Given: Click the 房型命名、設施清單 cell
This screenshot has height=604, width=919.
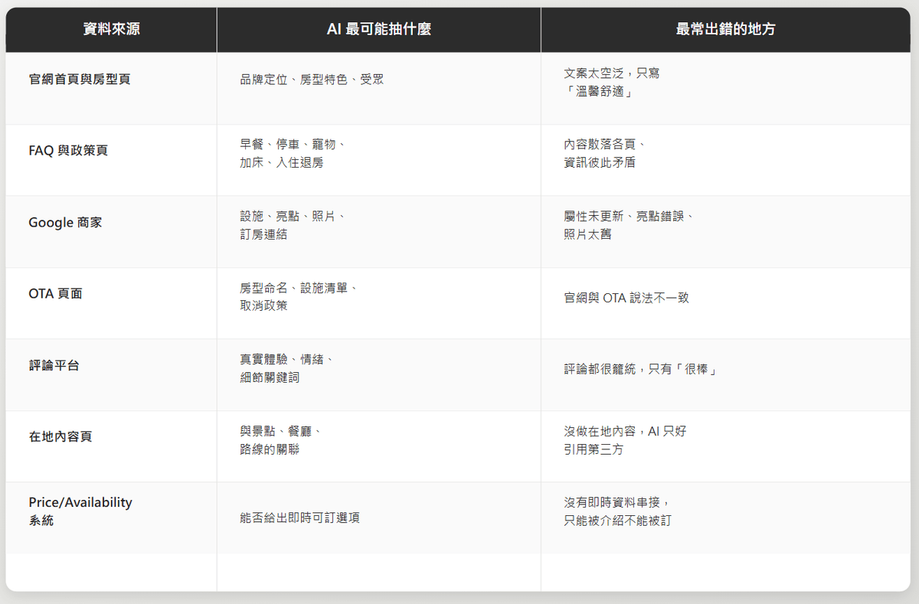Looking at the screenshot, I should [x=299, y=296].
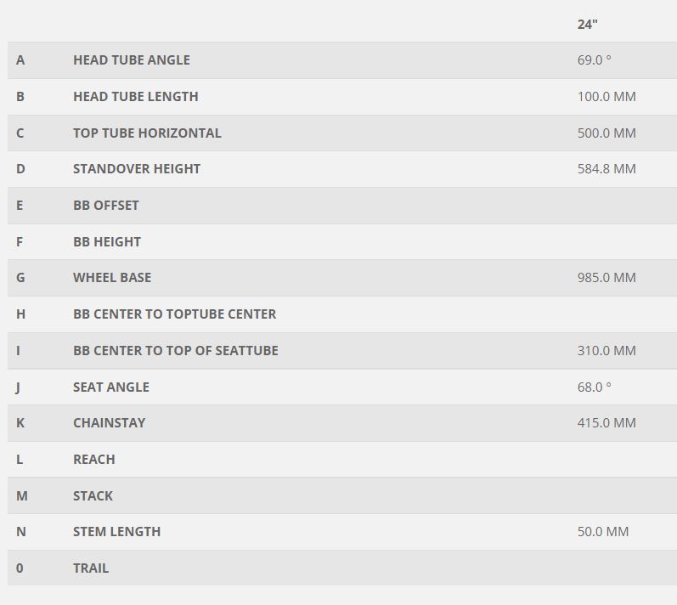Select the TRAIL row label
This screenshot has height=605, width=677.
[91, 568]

---+---

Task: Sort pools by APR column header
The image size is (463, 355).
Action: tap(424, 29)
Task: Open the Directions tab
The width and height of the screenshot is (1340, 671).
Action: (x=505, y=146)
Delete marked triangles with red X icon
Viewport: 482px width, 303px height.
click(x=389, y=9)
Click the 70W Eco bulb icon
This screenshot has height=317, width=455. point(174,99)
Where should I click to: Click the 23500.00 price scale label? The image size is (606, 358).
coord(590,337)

---+---

REQUIRED WORK -
Wherever the string "Task" appears in the records above, copy the line it sits in.

RESPONSE TO THE EXERCISE -
Task: Sort pools by APR column header
Task: Open the Directions tab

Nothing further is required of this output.